Given a string S of length N, the task is to check if a string can be split into two non-intersecting strings such that the number of distinct characters are equal in both.
Examples:
Input: N = 6, S = “abccba”
Output: True
Explanation: Splitting two strings as “abc” and “cba” has 3 distinct characters each.Input: N = 5, S = “aacaa”
Output: False
Explanation: Not possible to split it into two strings of the same distinct characters.
Approach: To solve the problem follow the below intuition:
The intuition behind solving the problem of checking if a string can be split into two parts such that both parts have the same number of distinct letters to keep track of the frequency of the characters in the string and compare it with the frequency of characters in the substrings as we iterate through the string.
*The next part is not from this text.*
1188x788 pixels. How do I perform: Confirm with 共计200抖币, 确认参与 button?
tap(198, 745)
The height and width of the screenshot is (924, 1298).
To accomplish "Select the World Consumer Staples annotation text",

Follow the below steps to solve the problem:
- Starts by storing the frequency of each character in the input string in an array called freq of size 26.
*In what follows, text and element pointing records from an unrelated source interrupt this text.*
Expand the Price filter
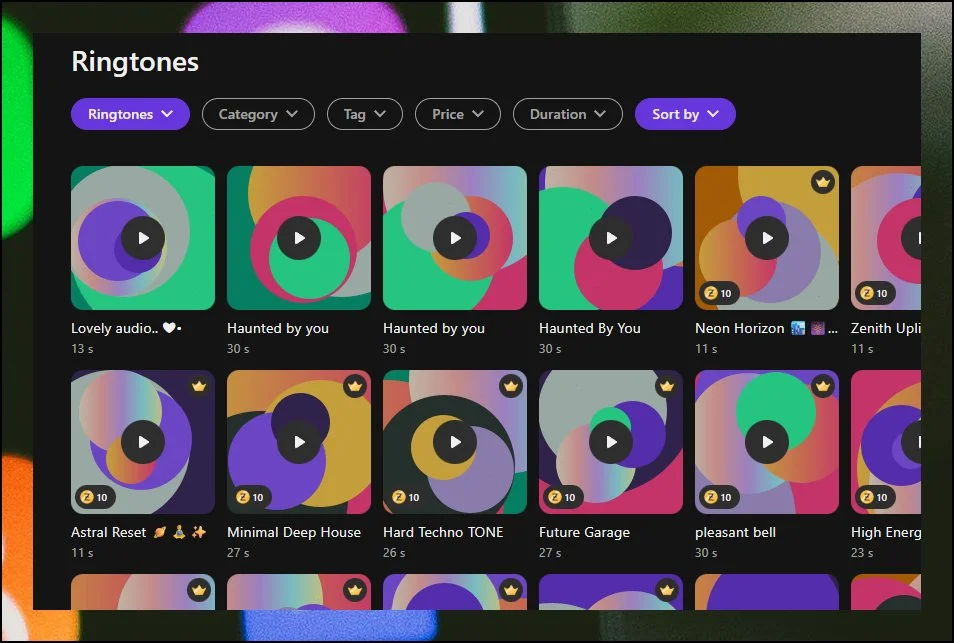pyautogui.click(x=457, y=114)
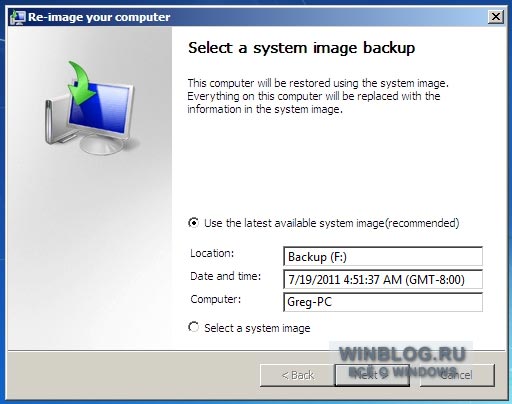Image resolution: width=512 pixels, height=404 pixels.
Task: Click the green arrow on the restore illustration
Action: tap(81, 82)
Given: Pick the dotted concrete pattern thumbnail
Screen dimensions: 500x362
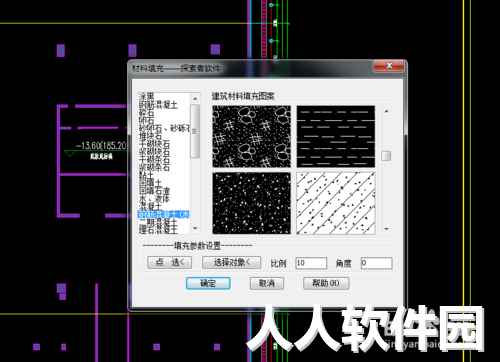Looking at the screenshot, I should coord(252,203).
- Then, creates another array temp of size 26 to store the frequency of each character in a portion of the input string.
- Then iterates over the input string and in each iteration reduce the frequency of the current character in the freq array and increase the frequency of the current character in the temp array.
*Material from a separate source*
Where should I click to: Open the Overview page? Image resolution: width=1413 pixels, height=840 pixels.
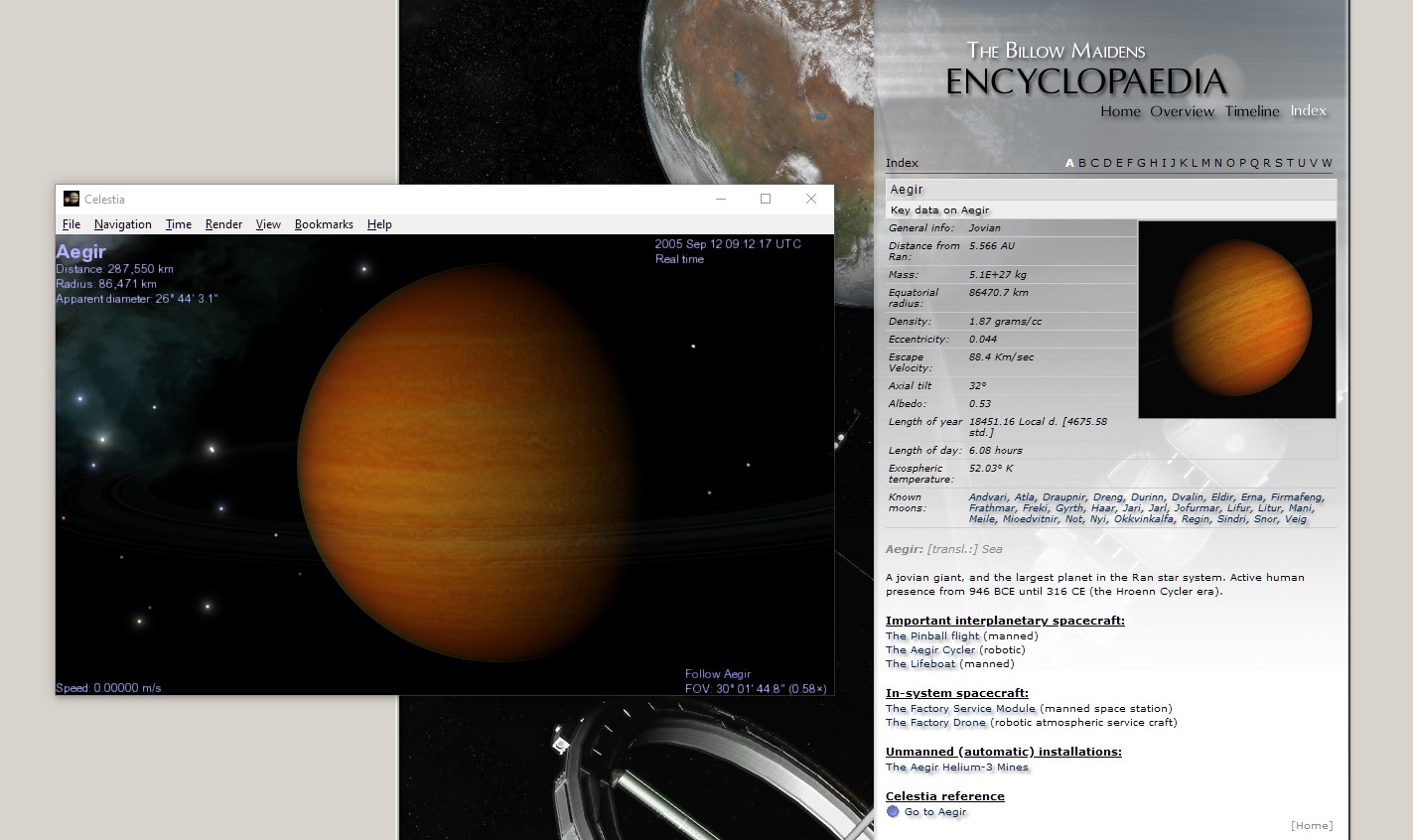pos(1182,111)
- After that, initializes two variables cnt1 and cnt2 to 0 and iterate over both the freq and temp arrays to count the number of non-zero values in each array.
- If cnt1 and cnt2 are equal, it means that the input string can be split into two parts such that they have the same number of distinct letters, and the function returns True.
- If it’s not possible to split the string into two parts such that they have the same number of distinct letters, the function returns False.
Below is the implementation of the above approach.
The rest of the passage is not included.